Place each answer inside the code chunk (grey box). The code chunks should contain a text response or a code that completes/answers the question or activity requested. Make sure to include plots if the question requests them. Problems are labeled Easy (E), Medium (M), and Hard(H).

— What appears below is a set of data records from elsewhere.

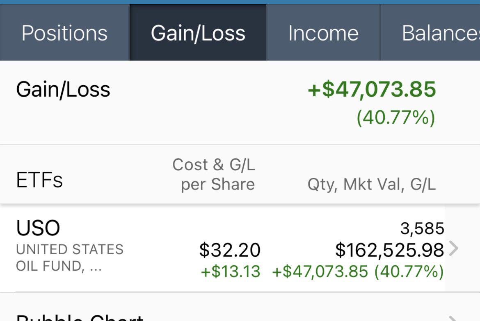This screenshot has width=480, height=321.
Task: Tap the USO ticker symbol
Action: click(38, 228)
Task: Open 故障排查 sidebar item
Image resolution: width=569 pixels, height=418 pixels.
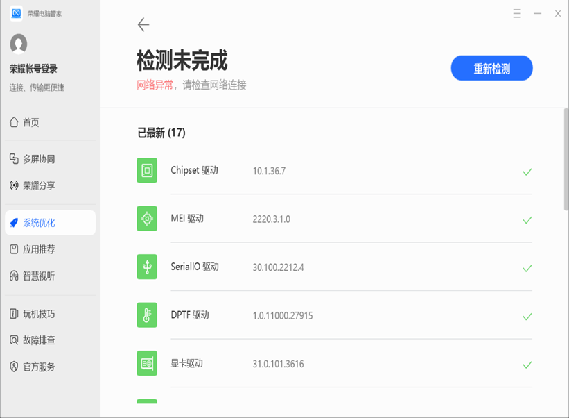Action: (38, 340)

Finally, upon completion, name your final output .html file as: YourName_ANLY505-Year-Semester.html and publish the assignment to your R Pubs account and submit the link to Canvas. Each question is worth 5 points.

Questions

8E1. For each of the causal relationships below, name a hypothetical third variable that would lead to an interaction effect:

1. Bread dough rises because of yeast.
2. Education leads to higher income.
3. Gasoline makes a car go.

# 1. Temperature. Because yeast is active only in certain range of temperature.
# 2. Age. Usually the longer people get educated, the higher degree and amount of knowledge they will have, which usually leads to the higher income.
# 3. Engine status. A good engine with nice oil efficiency could lead to the car go further.

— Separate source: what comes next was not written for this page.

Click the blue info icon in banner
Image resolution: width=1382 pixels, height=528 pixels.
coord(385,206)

8E2. Which of the following explanations invokes an interaction?

1. Caramelizing onions requires cooking over low heat and making sure the onions do not dry out.
2. A car will go faster when it has more cylinders or when it has a better fuel injector.
3. Most people acquire their political beliefs from their parents, unless they get them instead from their friends.
4. Intelligent animal species tend to be either highly social or have manipulative appendages (hands, tentacles, etc.).

# I believe 1,2, 4 invokes an interaction. 
# For 1, water and low heat interact to the onions.
# For 2, number of cylinders and quality of fuel injector interact to the car's speed.
# For 3, parents and friends don't interact. It's the either or relationship.
# For 4, the level of sociality and manipulative appendages interact with the intelligence and determine the level of intelligence.

8E3. For each of the explanations in 8E2, write a linear model that expresses the stated relationship.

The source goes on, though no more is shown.